DAMNING evidence of financial institutions declining to do business with livestock operations was presented at a parliamentary inquiry yesterday, as red meat industry leaders made their case for the Federal Government to strip banking licences from those refusing service to law-abiding citizens.
Big Western Australian-based live exporter Wellards had been turned down on a request for finance from all four major banks for 'ethical' reasons, the joint standing committee on trade and investment growth heard.
Further, an individual could not even open a savings account because a part of his income was derived from transporting stock for the live-ex trade.
The public hearings for the committee's Inquiry into the Prudential Regulation of Investment in Australia's Export Industries have been dominated by the resources sector but agriculture made an appearance in the form Red Meat Advisory Council chair John McKillop and Australian Livestock Exporters Council chief executive officer Mark Harvey-Sutton.
Both provided substantial evidence that financial institutions were succumbing to pressure from minority interest animal activist groups and warned if the situation was left unchecked, the livestock industry as a whole could cease to exist.
They named National Australia Bank, the Commonwealth Bank, ANZ and even Telstra as institutions refusing everything from finance and insurance to simple holding accounts to livestock businesses, not on viability reasons but based on internal policies around ethics.

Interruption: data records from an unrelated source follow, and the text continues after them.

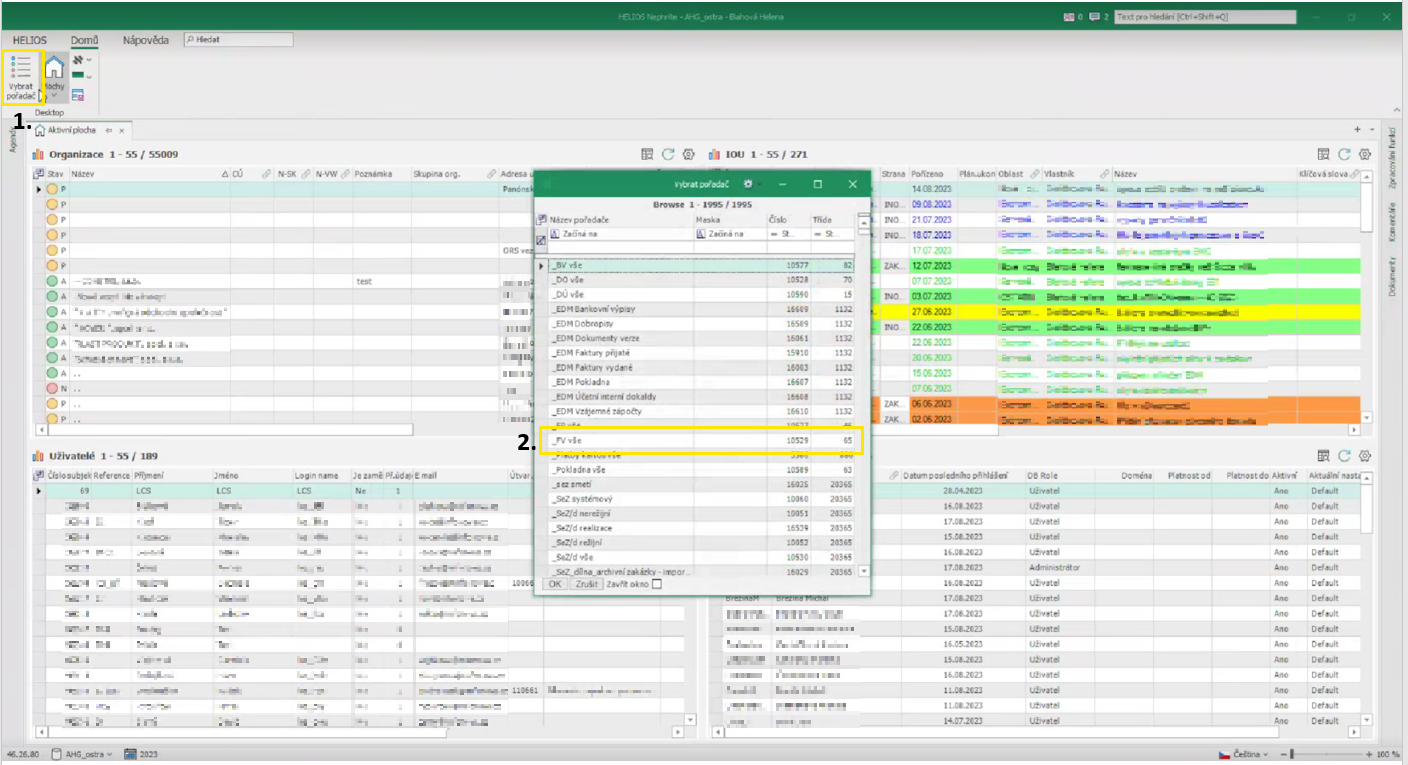Pin the Aktivní plocha tab
The image size is (1408, 765).
click(108, 131)
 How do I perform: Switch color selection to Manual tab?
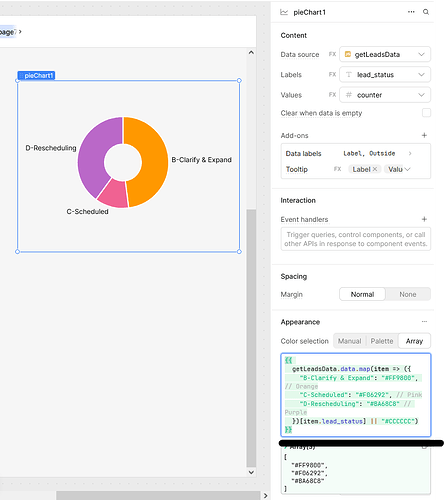pyautogui.click(x=349, y=341)
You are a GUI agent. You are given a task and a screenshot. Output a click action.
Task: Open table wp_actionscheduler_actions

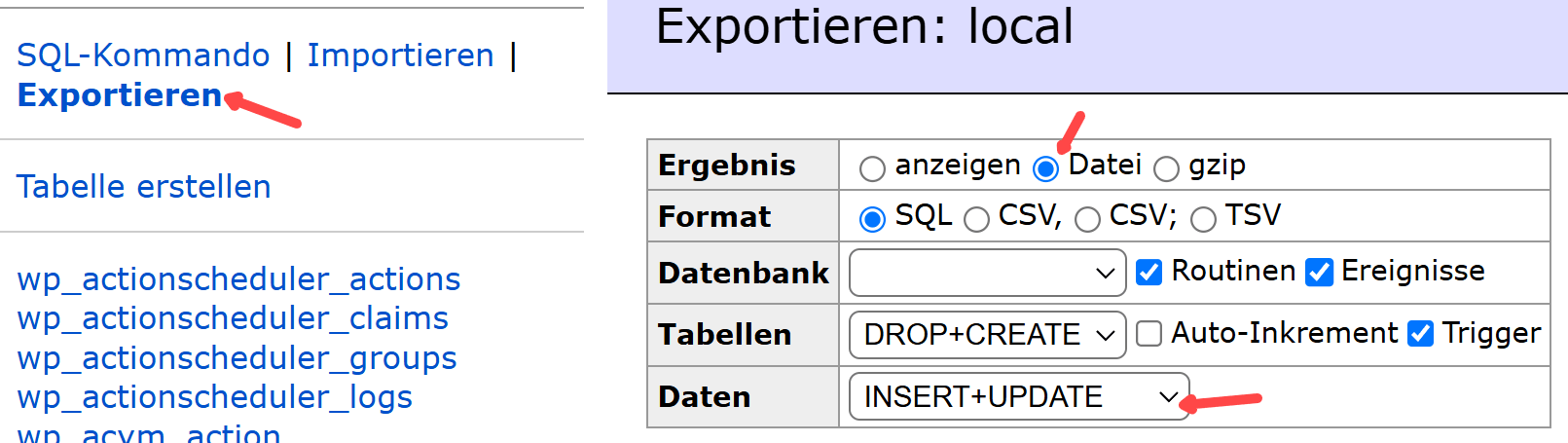point(238,279)
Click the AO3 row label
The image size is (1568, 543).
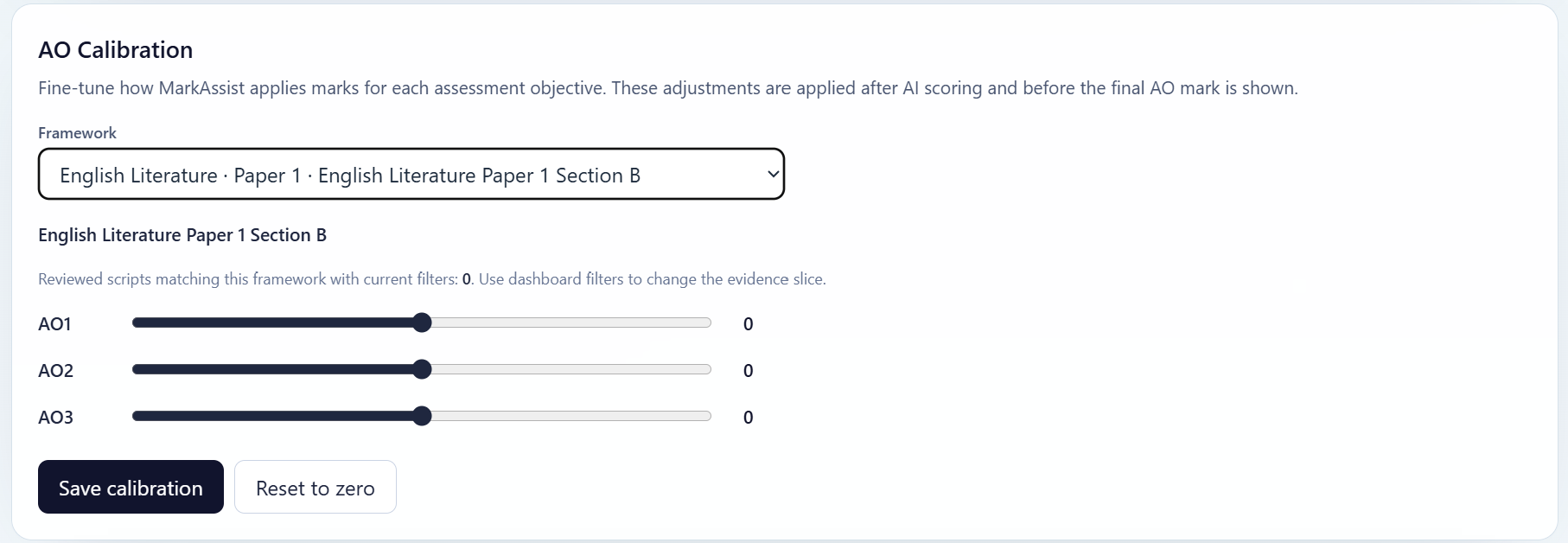tap(54, 417)
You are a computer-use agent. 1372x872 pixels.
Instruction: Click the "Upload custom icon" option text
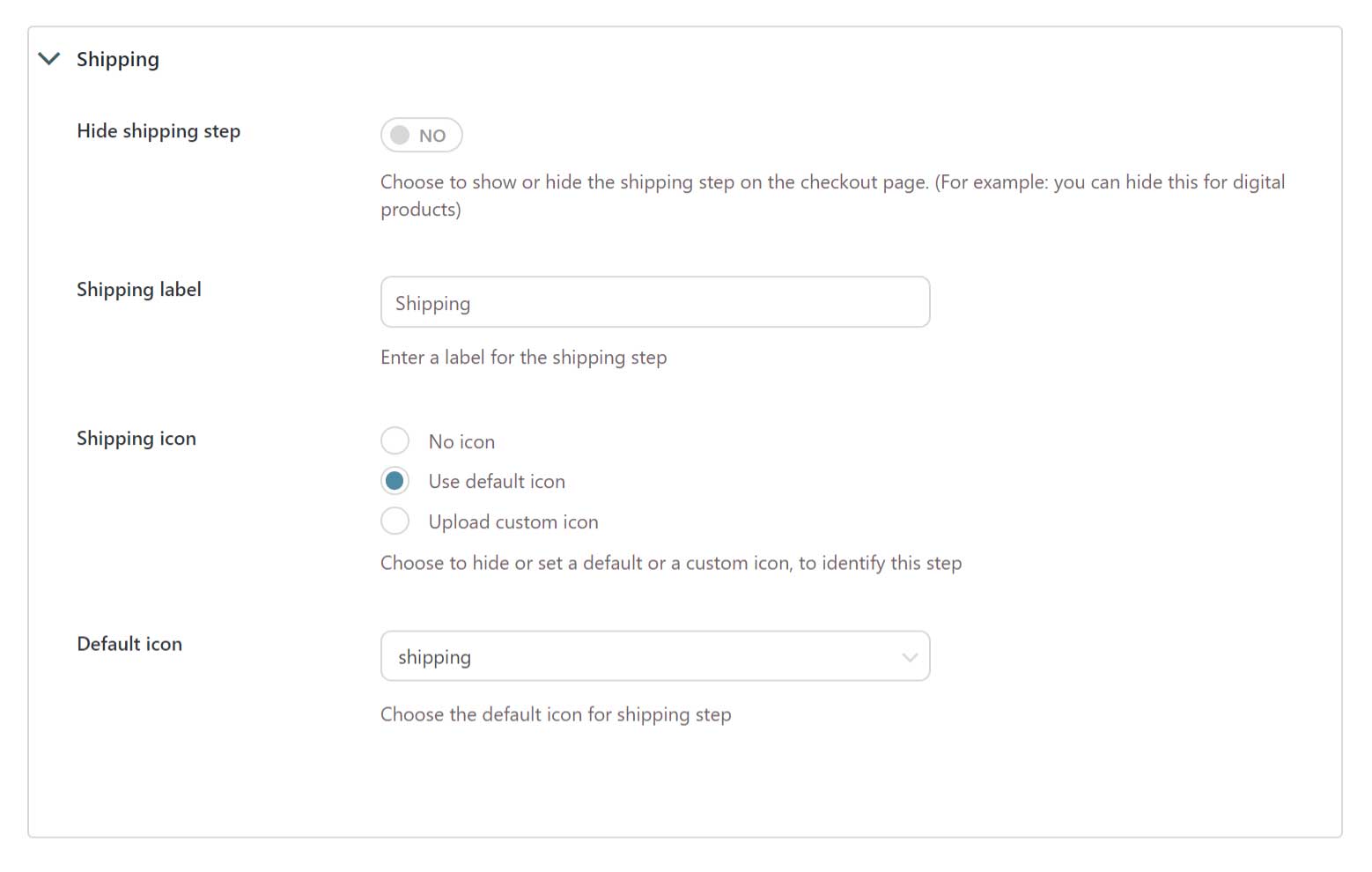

"We are firmly of the view this is a direct outcome of an activist strategy that is utilising the ESG (environmental, social, governance) investment trend as a vehicle to drive their agenda," Mr Harvey-Sutton said.
"Generally the advice that informs these ESG policies is misinformed and does not include the input of industry.
"There is a need for greater transparency around how these decisions are made, and indeed accountability.
"What is unethical about underpinning livestock prices, supporting regional communities and providing food security to thousands of people?"
Thin edge
Mr McKillop urged the committee to be aware this was the thin edge of the wedge and the 'strangle will continue if we let minority groups dictate who banks can and can't do business with'.
"Today it's live export, tomorrow these group could decide it's feedlots, the next day processors," he said.
"Does it keep going until we have people not wanting banks to finance supermarkets because it puts too much pressure on the corner store?
"If it is difficult for live-ex to get finance today it may be impossible in the future and minority groups will then move onto the next sector until there is no livestock industry at all in Australia."
Mr Harvey-Sutton said institutions were at times blatant in their refusal, stating outright they would not engage with the live export industry, and at other times they danced around their refusals.
"When members have come forward with issues we seek to engage institutions and they respond in one of two ways," he said.
"They'll point to the perception issue but not be willing to take on further information to inform those policies.
"Or they point to their agribusiness investment and that carries a real hypocrisy.
"That huge agribusiness portfolio they have in northern Australia is underpinned by the live cattle export industry."
Free markets
Deputy chair Ged Kearney, ALP Member for Cooper in Victoria, grilled the red meat industry leaders on the concept of free markets.
"Surely, this is just how the free market works. There is clearly a market for people who want to invest in what they see as cruelty-free farming," she said.
"You can't say, on the one hand, the government needs to intervene and protect your free market avenue but it must stop a bank from tapping into what is clearly a market they can make money from?"
Mr Mckillop: "Every business has the right to choose who they do business with.
"The difference is, this is a business that relies on tax payer guarantees of payments.
"When you are issued with a banking licence in Australia, it's a privilege that comes with some obligation.
"If banks refuse to support certain sectors based not on viability but on their own moral compass, the first step would be to take away guarantees for their deposits and let them survive without that luxury that taxpayers provide them."